One example?  The EU sat down and thought that it would be wonderful if all cars sold would be mandated to have a GPS-like device which talked back to a satellite....alerting them to call a cop, a ambulance or mechanical help.  So they mandated that all cars in the EU....newly manufactured in 2015....must have this chip-GPS-like device.

What keeps the device from reporting mileage for tax purposes?  One simple update, and it'd report weekly or monthly or yearly mileage.  Most political folks think by 2020.....the EU will quietly establish a very cheap low-cost tax on milage accomplished.  It might be twenty or forty Euro a year....just to establish a threshold in the mileage tax arena.  Could such a feature ever get passed by Germans via the Bundestag?  No.  The EU gimmick is a way to get things done by political parties, without much internal discussion within their own country.

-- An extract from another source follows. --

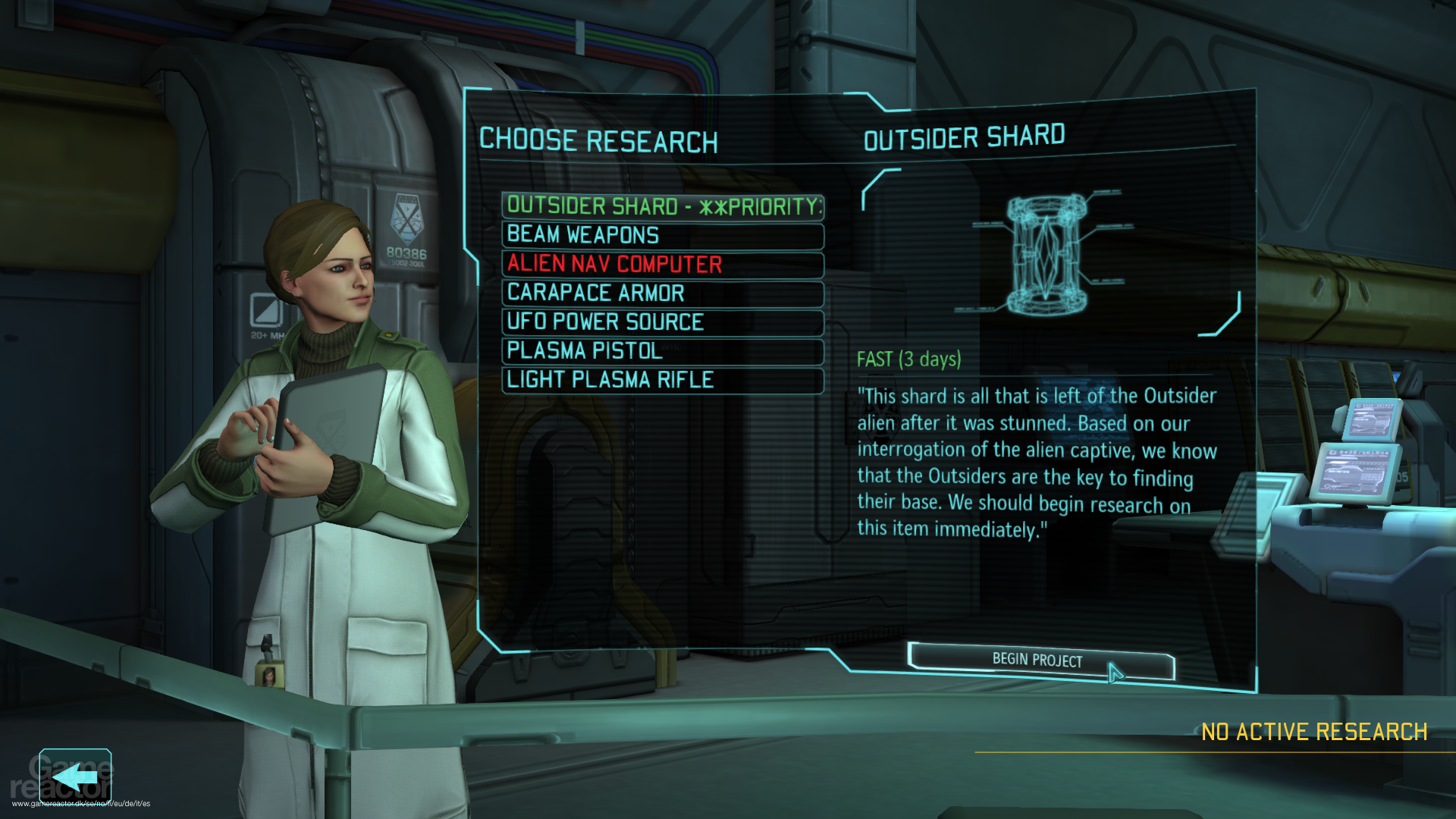1456x819 pixels.
Task: Click the NO ACTIVE RESEARCH status link
Action: [x=1316, y=731]
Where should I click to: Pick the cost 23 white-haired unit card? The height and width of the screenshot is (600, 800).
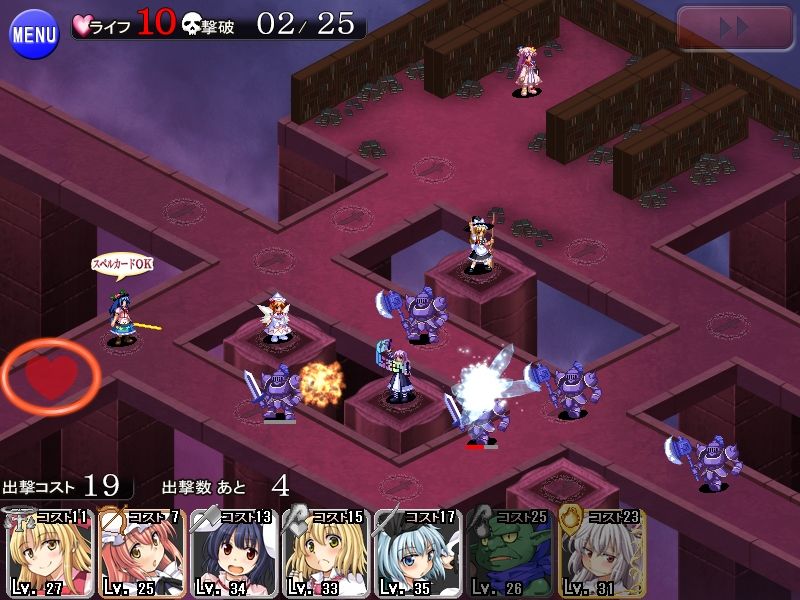pyautogui.click(x=601, y=553)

The unique features of this 2014 race?  The BIG Partei is actively pushing an agenda.    It's described (their own words) as a multi-cultural political party.  What BIG tends to say is that the current agenda is a failure of economics, immigration, education, and family traditions.

I sat down for a while and looked at their platform. It's a pretty generic listing: peace and freedom, security, compassion, love, patience, humility, innovation, honesty, mutual loyalty, and appreciation. Generally, it's hard to find anyone against these features of life.  Then I kinda came to this one slogan of need to be open-minded.....meaning that a liberal and conservative attitude doesn't get you the right solution.  A guy would stand there and ask some stupid questions at that point, and suspect that there's some type of gimmick that hasn't been fully explained in the details.

The BIG results?  Hard to say, but I would think it's less than one percent of the vote within Germany.  Course, the true gimmick in this deal is that seven million residents in Germany ARE NOT ethnic Germans.  So BIG is thinking years ahead and likely calculating that eventually....they might get five or six million votes, and have a major say in elections.  Just my humble observation.

The other party in the running?  The Tierschutz Partei.  Basically, they are against harming animals, especially in the slaughter and butcher business.  They are pro-environment, anti-hunter, and support hefty reform of pensions and German welfare (Hartz IV).  They've apparently been around since the early 90's and claim at least one thousand members.  Vote-wise?  If they get more than ten thousand votes in this election....I'd be shocked.

A lot of radical parties in this election?  In general.....Germany has a number of unusual parties.  Some have memberships in the dozens.....some in the thousands.  This is one of the little odd facts about German politics.....people want to fit themselves into a more precise agenda, which they agree with.  So, unlike America, where there's two major parties and maybe two minor parties.....and no one really fits comfortable with any of the's a different story.

This election?  It's hard to say if even thirty percent of the population will come out and vote.  There's no ironclad topic which demands your attention, and most Germans don't yet feel threatened by the EU legislative process (that might change by 2018).  Generally, you can expect a liberal vote trend, and some commentary that evening of the vote....then nothing.  In the 18-to-25 year-old age group?  I'd have doubts if one in ten show up to vote....because it's not on their agenda and there's nothing of a peppy campaign.

An election without meaning?  Yeah.  But maybe that's a good thing.